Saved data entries

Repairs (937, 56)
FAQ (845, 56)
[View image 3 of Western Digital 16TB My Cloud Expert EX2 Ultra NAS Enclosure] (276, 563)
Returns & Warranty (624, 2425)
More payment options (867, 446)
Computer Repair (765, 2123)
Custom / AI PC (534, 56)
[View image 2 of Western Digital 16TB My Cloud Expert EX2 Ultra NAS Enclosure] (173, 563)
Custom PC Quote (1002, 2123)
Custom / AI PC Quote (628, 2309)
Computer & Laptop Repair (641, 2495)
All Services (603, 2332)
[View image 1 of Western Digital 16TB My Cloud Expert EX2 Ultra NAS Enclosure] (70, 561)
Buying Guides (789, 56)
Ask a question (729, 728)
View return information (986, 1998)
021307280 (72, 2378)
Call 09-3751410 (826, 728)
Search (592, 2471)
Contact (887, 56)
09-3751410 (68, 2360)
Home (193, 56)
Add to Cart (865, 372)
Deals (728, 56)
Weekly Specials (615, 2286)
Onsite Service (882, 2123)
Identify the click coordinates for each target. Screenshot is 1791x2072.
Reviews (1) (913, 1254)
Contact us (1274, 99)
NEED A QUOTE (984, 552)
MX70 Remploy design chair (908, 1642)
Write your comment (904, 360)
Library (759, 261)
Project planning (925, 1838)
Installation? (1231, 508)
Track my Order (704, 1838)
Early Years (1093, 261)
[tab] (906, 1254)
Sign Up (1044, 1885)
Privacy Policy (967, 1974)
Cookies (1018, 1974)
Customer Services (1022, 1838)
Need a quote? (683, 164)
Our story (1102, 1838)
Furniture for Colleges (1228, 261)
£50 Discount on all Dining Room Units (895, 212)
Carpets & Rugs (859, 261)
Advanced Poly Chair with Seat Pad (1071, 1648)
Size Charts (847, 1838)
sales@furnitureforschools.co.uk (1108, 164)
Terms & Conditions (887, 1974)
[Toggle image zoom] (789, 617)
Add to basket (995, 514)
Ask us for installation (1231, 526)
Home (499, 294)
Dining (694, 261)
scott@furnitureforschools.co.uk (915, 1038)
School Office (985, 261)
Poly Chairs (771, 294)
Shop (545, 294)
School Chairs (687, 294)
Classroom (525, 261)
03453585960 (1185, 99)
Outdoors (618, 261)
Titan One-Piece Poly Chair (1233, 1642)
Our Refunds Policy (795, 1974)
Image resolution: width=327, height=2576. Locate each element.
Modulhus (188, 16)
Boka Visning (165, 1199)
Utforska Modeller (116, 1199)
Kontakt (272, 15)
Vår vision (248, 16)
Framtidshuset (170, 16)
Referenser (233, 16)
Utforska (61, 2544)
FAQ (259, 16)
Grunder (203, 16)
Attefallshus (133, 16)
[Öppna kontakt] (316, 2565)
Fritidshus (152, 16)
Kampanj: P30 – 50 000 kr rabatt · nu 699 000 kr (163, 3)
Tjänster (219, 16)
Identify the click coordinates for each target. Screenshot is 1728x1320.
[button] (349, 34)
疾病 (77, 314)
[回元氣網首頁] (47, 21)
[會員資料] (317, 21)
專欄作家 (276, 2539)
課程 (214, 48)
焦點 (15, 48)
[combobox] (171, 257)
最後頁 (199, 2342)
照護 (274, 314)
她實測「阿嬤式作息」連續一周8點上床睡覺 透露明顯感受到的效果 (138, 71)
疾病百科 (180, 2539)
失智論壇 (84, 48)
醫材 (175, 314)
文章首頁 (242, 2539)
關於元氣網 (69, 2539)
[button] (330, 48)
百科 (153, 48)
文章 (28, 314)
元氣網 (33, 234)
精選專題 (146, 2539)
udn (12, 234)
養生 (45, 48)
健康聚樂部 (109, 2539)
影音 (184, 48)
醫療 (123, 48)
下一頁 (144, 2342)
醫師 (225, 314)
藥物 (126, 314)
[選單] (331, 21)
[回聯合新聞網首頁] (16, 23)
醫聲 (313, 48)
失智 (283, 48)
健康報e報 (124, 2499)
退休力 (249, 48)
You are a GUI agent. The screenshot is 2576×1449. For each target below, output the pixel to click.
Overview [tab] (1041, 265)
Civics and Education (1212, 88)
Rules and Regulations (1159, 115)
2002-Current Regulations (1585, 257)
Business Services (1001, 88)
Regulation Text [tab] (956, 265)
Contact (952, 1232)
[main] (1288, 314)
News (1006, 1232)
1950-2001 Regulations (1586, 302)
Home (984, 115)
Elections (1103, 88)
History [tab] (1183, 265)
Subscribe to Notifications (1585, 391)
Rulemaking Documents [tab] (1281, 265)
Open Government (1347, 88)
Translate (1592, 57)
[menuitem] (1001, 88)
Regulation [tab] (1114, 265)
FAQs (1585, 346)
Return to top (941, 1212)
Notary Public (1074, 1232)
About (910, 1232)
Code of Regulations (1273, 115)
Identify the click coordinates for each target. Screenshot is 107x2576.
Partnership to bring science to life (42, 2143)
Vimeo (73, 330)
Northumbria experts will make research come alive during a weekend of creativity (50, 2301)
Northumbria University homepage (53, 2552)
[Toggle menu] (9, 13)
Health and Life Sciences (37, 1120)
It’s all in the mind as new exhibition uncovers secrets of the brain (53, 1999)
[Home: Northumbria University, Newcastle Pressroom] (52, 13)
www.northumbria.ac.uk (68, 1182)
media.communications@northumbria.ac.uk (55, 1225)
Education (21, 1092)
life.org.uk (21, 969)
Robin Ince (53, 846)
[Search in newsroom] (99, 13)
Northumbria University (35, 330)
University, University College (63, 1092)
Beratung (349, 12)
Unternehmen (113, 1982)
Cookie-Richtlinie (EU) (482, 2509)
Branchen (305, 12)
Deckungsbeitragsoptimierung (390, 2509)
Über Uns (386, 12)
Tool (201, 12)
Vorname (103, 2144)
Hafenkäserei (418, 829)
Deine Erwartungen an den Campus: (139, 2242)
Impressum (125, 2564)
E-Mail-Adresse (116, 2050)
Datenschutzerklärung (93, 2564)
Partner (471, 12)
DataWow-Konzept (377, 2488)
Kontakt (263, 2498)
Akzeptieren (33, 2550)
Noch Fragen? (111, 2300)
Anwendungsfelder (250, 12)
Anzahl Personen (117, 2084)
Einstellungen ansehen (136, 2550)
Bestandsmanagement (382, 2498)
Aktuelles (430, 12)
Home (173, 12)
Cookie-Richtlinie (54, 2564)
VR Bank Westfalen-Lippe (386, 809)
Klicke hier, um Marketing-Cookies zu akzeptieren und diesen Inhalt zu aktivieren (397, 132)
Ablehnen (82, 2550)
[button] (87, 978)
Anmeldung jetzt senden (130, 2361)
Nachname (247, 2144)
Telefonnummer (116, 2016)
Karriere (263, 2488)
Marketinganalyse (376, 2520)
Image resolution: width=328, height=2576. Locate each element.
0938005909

● **Work instruction**
Give the entries again in full, with nothing changed.

● **Response**
Repairs (937, 56)
FAQ (845, 56)
[View image 3 of Western Digital 16TB My Cloud Expert EX2 Ultra NAS Enclosure] (276, 563)
Returns & Warranty (624, 2425)
More payment options (867, 446)
Computer Repair (765, 2123)
Custom / AI PC (534, 56)
[View image 2 of Western Digital 16TB My Cloud Expert EX2 Ultra NAS Enclosure] (173, 563)
Custom PC Quote (1002, 2123)
Custom / AI PC Quote (628, 2309)
Computer & Laptop Repair (641, 2495)
All Services (603, 2332)
[View image 1 of Western Digital 16TB My Cloud Expert EX2 Ultra NAS Enclosure] (70, 561)
Buying Guides (789, 56)
Ask a question (729, 728)
View return information (986, 1998)
021307280 (72, 2378)
Call 09-3751410 (826, 728)
Search (592, 2471)
Contact (887, 56)
09-3751410 (68, 2360)
Home (193, 56)
Add to Cart (865, 372)
Deals (728, 56)
Weekly Specials (615, 2286)
Onsite Service (882, 2123)
Identify the click coordinates for each target. Screenshot is 1791x2072.
Reviews (1) (913, 1254)
Contact us (1274, 99)
NEED A QUOTE (984, 552)
MX70 Remploy design chair (908, 1642)
Write your comment (904, 360)
Library (759, 261)
Project planning (925, 1838)
Installation? (1231, 508)
Track my Order (704, 1838)
Early Years (1093, 261)
[tab] (906, 1254)
Sign Up (1044, 1885)
Privacy Policy (967, 1974)
Cookies (1018, 1974)
Customer Services (1022, 1838)
Need a quote? (683, 164)
Our story (1102, 1838)
Furniture for Colleges (1228, 261)
£50 Discount on all Dining Room Units (895, 212)
Carpets & Rugs (859, 261)
Advanced Poly Chair with Seat Pad (1071, 1648)
Size Charts (847, 1838)
sales@furnitureforschools.co.uk (1108, 164)
Terms & Conditions (887, 1974)
[Toggle image zoom] (789, 617)
Add to basket (995, 514)
Ask us for installation (1231, 526)
Home (499, 294)
Dining (694, 261)
scott@furnitureforschools.co.uk (915, 1038)
School Office (985, 261)
Poly Chairs (771, 294)
Shop (545, 294)
School Chairs (687, 294)
Classroom (525, 261)
03453585960 (1185, 99)
Outdoors (618, 261)
Titan One-Piece Poly Chair (1233, 1642)
Our Refunds Policy (795, 1974)
Image resolution: width=327, height=2576. Locate each element.
Modulhus (188, 16)
Boka Visning (165, 1199)
Utforska Modeller (116, 1199)
Kontakt (272, 15)
Vår vision (248, 16)
Framtidshuset (170, 16)
Referenser (233, 16)
Utforska (61, 2544)
FAQ (259, 16)
Grunder (203, 16)
Attefallshus (133, 16)
[Öppna kontakt] (316, 2565)
Fritidshus (152, 16)
Kampanj: P30 – 50 000 kr rabatt · nu 699 000 kr (163, 3)
Tjänster (219, 16)
Identify the click coordinates for each target. Screenshot is 1728x1320.
[button] (349, 34)
疾病 (77, 314)
[回元氣網首頁] (47, 21)
[會員資料] (317, 21)
專欄作家 (276, 2539)
課程 (214, 48)
焦點 (15, 48)
[combobox] (171, 257)
最後頁 (199, 2342)
照護 (274, 314)
她實測「阿嬤式作息」連續一周8點上床睡覺 透露明顯感受到的效果 (138, 71)
疾病百科 (180, 2539)
失智論壇 (84, 48)
醫材 (175, 314)
文章首頁 (242, 2539)
關於元氣網 (69, 2539)
[button] (330, 48)
百科 (153, 48)
文章 (28, 314)
元氣網 (33, 234)
精選專題 (146, 2539)
udn (12, 234)
養生 (45, 48)
健康聚樂部 (109, 2539)
影音 (184, 48)
醫療 (123, 48)
下一頁 (144, 2342)
醫師 (225, 314)
藥物 (126, 314)
[選單] (331, 21)
[回聯合新聞網首頁] (16, 23)
醫聲 (313, 48)
失智 (283, 48)
健康報e報 (124, 2499)
退休力 (249, 48)
You are a GUI agent. The screenshot is 2576×1449. For each target below, output the pixel to click.
Overview [tab] (1041, 265)
Civics and Education (1212, 88)
Rules and Regulations (1159, 115)
2002-Current Regulations (1585, 257)
Business Services (1001, 88)
Regulation Text [tab] (956, 265)
Contact (952, 1232)
[main] (1288, 314)
News (1006, 1232)
1950-2001 Regulations (1586, 302)
Home (984, 115)
Elections (1103, 88)
History [tab] (1183, 265)
Subscribe to Notifications (1585, 391)
Rulemaking Documents [tab] (1281, 265)
Open Government (1347, 88)
Translate (1592, 57)
[menuitem] (1001, 88)
Regulation [tab] (1114, 265)
FAQs (1585, 346)
Return to top (941, 1212)
Notary Public (1074, 1232)
About (910, 1232)
Code of Regulations (1273, 115)
Identify the click coordinates for each target. Screenshot is 107x2576.
Partnership to bring science to life (42, 2143)
Vimeo (73, 330)
Northumbria experts will make research come alive during a weekend of creativity (50, 2301)
Northumbria University homepage (53, 2552)
[Toggle menu] (9, 13)
Health and Life Sciences (37, 1120)
It’s all in the mind as new exhibition uncovers secrets of the brain (53, 1999)
[Home: Northumbria University, Newcastle Pressroom] (52, 13)
www.northumbria.ac.uk (68, 1182)
media.communications@northumbria.ac.uk (55, 1225)
Education (21, 1092)
life.org.uk (21, 969)
Robin Ince (53, 846)
[Search in newsroom] (99, 13)
Northumbria University (35, 330)
University, University College (63, 1092)
Beratung (349, 12)
Unternehmen (113, 1982)
Cookie-Richtlinie (EU) (482, 2509)
Branchen (305, 12)
Deckungsbeitragsoptimierung (390, 2509)
Über Uns (386, 12)
Tool (201, 12)
Vorname (103, 2144)
Hafenkäserei (418, 829)
Deine Erwartungen an den Campus: (139, 2242)
Impressum (125, 2564)
E-Mail-Adresse (116, 2050)
Datenschutzerklärung (93, 2564)
Partner (471, 12)
DataWow-Konzept (377, 2488)
Kontakt (263, 2498)
Akzeptieren (33, 2550)
Noch Fragen? (111, 2300)
Anwendungsfelder (250, 12)
Anzahl Personen (117, 2084)
Einstellungen ansehen (136, 2550)
Bestandsmanagement (382, 2498)
Aktuelles (430, 12)
Home (173, 12)
Cookie-Richtlinie (54, 2564)
VR Bank Westfalen-Lippe (386, 809)
Klicke hier, um Marketing-Cookies zu akzeptieren und diesen Inhalt zu aktivieren (397, 132)
Ablehnen (82, 2550)
[button] (87, 978)
Anmeldung jetzt senden (130, 2361)
Nachname (247, 2144)
Telefonnummer (116, 2016)
Karriere (263, 2488)
Marketinganalyse (376, 2520)
Image resolution: width=328, height=2576. Locate each element.
0938005909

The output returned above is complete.